А кто видит сон? «Я» — поздний и даже мимолетный каприз природы; внутреннее и внешнее разошлись лишь в поздней фазе и не имеют четкой границы для некоторых редко контролируемых пластов. Пациенту вскрывают череп, под действием наркоза вместе с чувствительностью исчезает и сознание собственного «я», но больной слышит, как долото стучит по черепу, и приглашает войти. «Я» не относится к числу неоспоримых и первичных реалий, с которыми столкнулось человечество, «я» принадлежит сфере обусловленных фактов со своей историей, оно — нечто присоединяемое, под ним — недра более ранней стадии сознания, анализ которой оставляет в стороне всякое представление о развитии; сознание допускает лишь представление о спонтанных импульсах и определенных периодических вехах при самоидентификации психической жизни. Совершенно исключительные опытные данные последнего времени свидетельствуют: психическое ядро самоидентифицируется, как бы пропуская через свой фильтр все народы и эпохи. Никакой «миграцией символов», никакой теорией распространения или контактов это не объяснить. Чистокровные негры, живущие на юге США, как установлено при анализе сновидений, спонтанно воспроизводят мотивы древнегреческой мифологии. Юнг описывает одного душевнобольного, который, можно сказать, дословно передал символический текст папируса, впервые опубликованный спустя несколько лет после этой «дешифровки». Конструирование есть реконструирование. Если душа развивается, это значит, что она формируется в направлении начал. Этим познанием движут демонические силы, меланхолия тут неуместна, Ахеронт захлестнул волной вершину Олимпа, Ганг катит свои воды к Виттенбергу. «Я», освобожденное от принуждения, сбрасывает оковы функций, это — чистое «я» в зареве утра, акаузальное, доопытное, обращенное вспять, к «крепкой хватке осквернителей храмов», пробившее покров майи, возвращенное το έν κaάί πaν 4.

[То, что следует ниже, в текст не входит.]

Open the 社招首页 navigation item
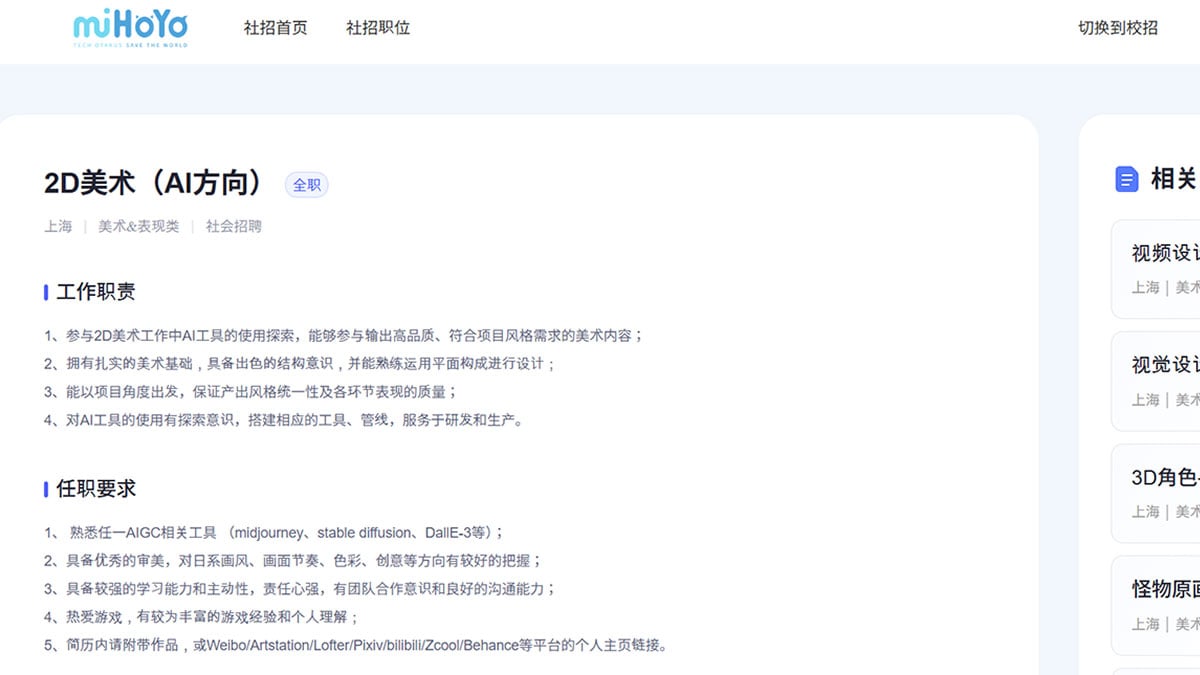Viewport: 1200px width, 675px height. (275, 28)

«Я» — поздний каприз природы. Но здесь находят питательную среду комплексы, не имеющие практической пользы и истории, глубоко нигилистические, удушающие всякое смутное чувство и желание. Порождаемое эпохой грубого всесилия властей, беспощадной психологии целесообразности, окруженное венцами творения — старателями индустрии с гуманитарными идеалами, чреватыми неврозами навязчивых состояний, с сексуальной жизнью словно с мадоннами, — «я» все это сметает с себя в своих муках, слезно призывая разлив вод, оно срывает печать со своих уст, хватает нож и пляшет на лезвии, заклинает химер преисподней. Назад, о слово, стань же вновь зовом страсти, устремленным вдаль; о «я», сойди ко мне для соития со вселенной; вернись, рать изгнанников: видений, упоений, племен зари человечества.
Сладостны экстазы, уводящие «я» в глубокие дали, смутно слышится голос, доносящий песнь о матерях. Отныне мир предстает более радостным, чем в свете текущего дня, теперь он видится в сплетении многого и единого, свободным от тягостного бремени. Вот рыжее перо, орлиное перо, как знамя реет оно над агавой. Орлиное перо и страж огня, склонивший голову перед простором прерий. В вигваме рыжий земляной пол, у входа — хворост, вождь взмахивает платком, пропитанным соком особых грибов, вождь подносит к губам костяной свисток и издает орлиный клекот, призывая хозяина поднебесья. И вот уже много орлов распростерли мощные крылья, у каждого пера — свой рисунок. Зрелище неописуемой красоты! И вот на руке того, что гремит высохшей тыквой, виден человечек в синем головном уборе — послание самого создателя земли. Великолепная ночь, упоительные видения до самой зари, самозабвение в оргиях, в ощущении общности, — культ пейоты, праздник племени арапахо. Здесь учение, распространенное по всему миру, восходящее к незапамятным временам. Это — теория самовозбуждения. Особенно глубокие корни она имеет в Индии. Брахман как мировой принцип предполагает экстаз, мощный прилив душевных сил. Индия — страна широких рек, крупных зверей, глада и мора. Найди особый способ защититься от них, одолей их с помощью магии и самодисциплины: кто галлюцинирует, тот видит реальное; кто молится, тот добивается власти над богами; а для кого не созревают грезы цветения, тот довольствуется плодом. Система йоги — практика интроверсии, предварение добровольного ступора, особая склонность души, выработанная на протяжении тысячелетий четырехсотмиллионным народом.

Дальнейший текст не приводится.